* Compiti ed esercizi
A – Riassumi in due frasi il testo sul romanzo di Laura De Benedetti.
B – Stabilisci se le seguenti affermazioni concordano con il testo sul romanzo di Laura De Benedetti. Per ciascuna rispondi sì o no e riporta tra virgolette le parole del testo che lo dimostrano. (i) Nel mondo del romanzo il matrimonio è visto con favore. (ii) Agli uomini vengono trattenuti in busta paga i costi di crimini e vandalismi. (iii) L'autrice presenta il mondo del romanzo come un modello a cui aspirare.

* Testo in esame
_____
Ecco il mondo a tinte rosa

C’è la capitana e c’è la sergente, e ci sono la medica legale e la pastora. E c’è ovviamente Dea, con l’esclamazione-tipo cui i protagonisti - pardon, le protagoniste - del libro si lasciano andare («Dea mea!»). È il mondo giusto, anzi il “giusto mondo” di cui racconta (sin dal titolo) nel suo romanzo Laura De Benedetti, giornalista lodigiana (è in forza al «Giorno») all’esordio nella narrativa.

Il “giusto mondo”, come si sarà capito e come emerge fin dalla copertina del volume, in cui il celeberrimo uomo di Vitruvio leonardesco è rappresentato con le fattezze di una donna pettinata alla rinascimentale, è un mondo “in rosa”, un mondo di donne. Le donne decidono se e quando avere delle figlie, con o senza uomini, grazie a un kit per l’autoinseminazione. La religione, la società si aspettano che restino vergini, cioè indipendenti. Lo ribadisce la massima autorità spirituale, lo si evince dalle fiabe raccontate alle bambine. Se le donne non generano la vita non possono fare carriera. Il matrimonio è mal tollerato perché considerato sinonimo di sterilità della specie.

Gli uomini, d’altro canto, svolgono i lavori più umili, chiedono pari opportunità sociali. Vengono loro trattenuti in busta paga i costi di crimini e vandalismi.

Un mondo, una società, ribaltato, dunque. Specularmente, in tutti gli estremi. Un’utopia?

«No. Può essere semmai una distopia. Si tratta evidentemente di una provocazione. Propongo un modello di società matriarcale che, lontana dall’essere effettivamente “giusta”, ripropone al maschile le istanze tipiche del femminismo odierno. Non è certo quello il “giusto mondo” cui ambire. Ma attraverso la provocazione voglio far passare contenuti forti e indurre alla riflessione sulle storture dell’oggi, in Occidente (e in Italia) come nei Paesi più arretrati.».

Qualche esempio?

«Penso in particolare al problema del fare carriera vincolato alle scelte della maternità, che io qui ribalto completamente al pari di quello sul rinvio delle nascite, tipico della società occidentale, che non a caso sta invecchiando inesorabilmente».
_____
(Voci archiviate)

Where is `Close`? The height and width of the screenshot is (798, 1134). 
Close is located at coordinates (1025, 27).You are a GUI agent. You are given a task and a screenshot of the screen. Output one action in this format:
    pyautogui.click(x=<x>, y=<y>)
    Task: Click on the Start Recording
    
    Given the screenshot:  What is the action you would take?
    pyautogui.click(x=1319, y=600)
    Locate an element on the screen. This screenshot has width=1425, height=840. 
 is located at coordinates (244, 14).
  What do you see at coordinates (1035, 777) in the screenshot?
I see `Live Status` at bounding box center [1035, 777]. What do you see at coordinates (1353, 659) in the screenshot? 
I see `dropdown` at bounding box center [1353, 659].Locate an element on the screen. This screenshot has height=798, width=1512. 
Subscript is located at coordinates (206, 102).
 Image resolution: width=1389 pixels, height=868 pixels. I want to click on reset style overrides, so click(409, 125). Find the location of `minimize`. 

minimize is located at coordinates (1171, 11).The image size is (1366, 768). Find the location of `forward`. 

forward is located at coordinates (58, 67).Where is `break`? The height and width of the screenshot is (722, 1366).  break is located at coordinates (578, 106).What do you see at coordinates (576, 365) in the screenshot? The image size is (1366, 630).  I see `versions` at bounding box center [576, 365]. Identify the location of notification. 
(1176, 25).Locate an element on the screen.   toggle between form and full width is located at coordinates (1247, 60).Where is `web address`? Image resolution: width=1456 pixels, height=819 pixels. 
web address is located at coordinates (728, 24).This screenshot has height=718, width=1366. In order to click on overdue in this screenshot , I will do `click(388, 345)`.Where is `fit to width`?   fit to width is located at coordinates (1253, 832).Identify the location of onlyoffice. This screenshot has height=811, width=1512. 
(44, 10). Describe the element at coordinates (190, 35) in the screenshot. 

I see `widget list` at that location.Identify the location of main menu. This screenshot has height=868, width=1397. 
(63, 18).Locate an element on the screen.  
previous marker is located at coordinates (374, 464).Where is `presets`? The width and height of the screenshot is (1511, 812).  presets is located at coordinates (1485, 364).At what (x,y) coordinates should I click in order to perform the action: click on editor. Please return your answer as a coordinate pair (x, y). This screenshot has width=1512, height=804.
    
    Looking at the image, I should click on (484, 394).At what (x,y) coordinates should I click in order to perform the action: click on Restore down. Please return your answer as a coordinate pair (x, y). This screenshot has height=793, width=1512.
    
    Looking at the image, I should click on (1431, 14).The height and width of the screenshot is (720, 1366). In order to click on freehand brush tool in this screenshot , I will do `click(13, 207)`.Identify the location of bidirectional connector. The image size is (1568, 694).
_____
* Soluzioni per compito
A – Il romanzo d'esordio della giornalista lodigiana Laura De Benedetti racconta un "giusto mondo" di donne, in cui sono loro a decidere se e quando avere delle figlie, mentre gli uomini svolgono i lavori più umili e chiedono pari opportunità sociali. L'autrice non lo considera un'utopia ma semmai una distopia, una provocazione per indurre alla riflessione sulle storture dell'oggi, come il fare carriera vincolato alle scelte della maternità e il rinvio delle nascite.

B –
(i) No: «Il matrimonio è mal tollerato perché considerato sinonimo di sterilità della specie.»
(ii) Sì: «Vengono loro trattenuti in busta paga i costi di crimini e vandalismi.»
(iii) No: «Non è certo quello il “giusto mondo” cui ambire.»